__Exercise requirements__
Nothing in the records should change; write them all out again.

__Items from a data source__
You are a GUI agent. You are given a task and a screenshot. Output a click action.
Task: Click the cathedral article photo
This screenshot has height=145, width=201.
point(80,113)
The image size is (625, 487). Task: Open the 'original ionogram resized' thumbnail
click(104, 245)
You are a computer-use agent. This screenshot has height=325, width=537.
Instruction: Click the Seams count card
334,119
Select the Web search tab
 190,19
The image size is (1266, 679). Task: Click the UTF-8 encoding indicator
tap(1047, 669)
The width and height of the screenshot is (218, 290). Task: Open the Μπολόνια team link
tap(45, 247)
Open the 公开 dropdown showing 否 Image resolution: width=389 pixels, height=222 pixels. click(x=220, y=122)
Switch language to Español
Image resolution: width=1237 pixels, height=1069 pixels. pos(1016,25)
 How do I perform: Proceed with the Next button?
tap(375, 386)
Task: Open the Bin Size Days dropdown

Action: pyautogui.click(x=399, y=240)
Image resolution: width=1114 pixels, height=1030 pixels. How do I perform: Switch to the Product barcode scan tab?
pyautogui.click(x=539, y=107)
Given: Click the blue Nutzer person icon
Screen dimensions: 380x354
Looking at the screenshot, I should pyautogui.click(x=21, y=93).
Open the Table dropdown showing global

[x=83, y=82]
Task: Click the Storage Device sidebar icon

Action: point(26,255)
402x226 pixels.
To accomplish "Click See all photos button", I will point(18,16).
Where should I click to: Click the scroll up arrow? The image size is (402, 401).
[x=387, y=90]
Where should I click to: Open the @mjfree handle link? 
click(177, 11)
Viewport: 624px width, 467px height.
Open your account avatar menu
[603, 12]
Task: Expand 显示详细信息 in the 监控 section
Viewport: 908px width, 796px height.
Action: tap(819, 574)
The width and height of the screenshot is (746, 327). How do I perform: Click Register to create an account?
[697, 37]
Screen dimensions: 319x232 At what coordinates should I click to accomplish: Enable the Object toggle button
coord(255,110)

__Solution to this task__
You are a GUI agent. You are given a task and a screenshot. Output a click action.
Task: Click the cathedral article photo
This screenshot has height=145, width=201.
point(80,113)
The image size is (625, 487). Task: Open the 'original ionogram resized' thumbnail
click(104, 245)
You are a computer-use agent. This screenshot has height=325, width=537.
Instruction: Click the Seams count card
334,119
Select the Web search tab
 190,19
The image size is (1266, 679). Task: Click the UTF-8 encoding indicator
tap(1047, 669)
The width and height of the screenshot is (218, 290). Task: Open the Μπολόνια team link
tap(45, 247)
Open the 公开 dropdown showing 否 Image resolution: width=389 pixels, height=222 pixels. click(x=220, y=122)
Switch language to Español
Image resolution: width=1237 pixels, height=1069 pixels. pos(1016,25)
 How do I perform: Proceed with the Next button?
tap(375, 386)
Task: Open the Bin Size Days dropdown

Action: pyautogui.click(x=399, y=240)
Image resolution: width=1114 pixels, height=1030 pixels. How do I perform: Switch to the Product barcode scan tab?
pyautogui.click(x=539, y=107)
Given: Click the blue Nutzer person icon
Screen dimensions: 380x354
Looking at the screenshot, I should pyautogui.click(x=21, y=93).
Open the Table dropdown showing global

[x=83, y=82]
Task: Click the Storage Device sidebar icon

Action: point(26,255)
402x226 pixels.
To accomplish "Click See all photos button", I will point(18,16).
Where should I click to: Click the scroll up arrow? The image size is (402, 401).
[x=387, y=90]
Where should I click to: Open the @mjfree handle link? 
click(177, 11)
Viewport: 624px width, 467px height.
Open your account avatar menu
[603, 12]
Task: Expand 显示详细信息 in the 监控 section
Viewport: 908px width, 796px height.
Action: tap(819, 574)
The width and height of the screenshot is (746, 327). How do I perform: Click Register to create an account?
[697, 37]
Screen dimensions: 319x232 At what coordinates should I click to accomplish: Enable the Object toggle button
coord(255,110)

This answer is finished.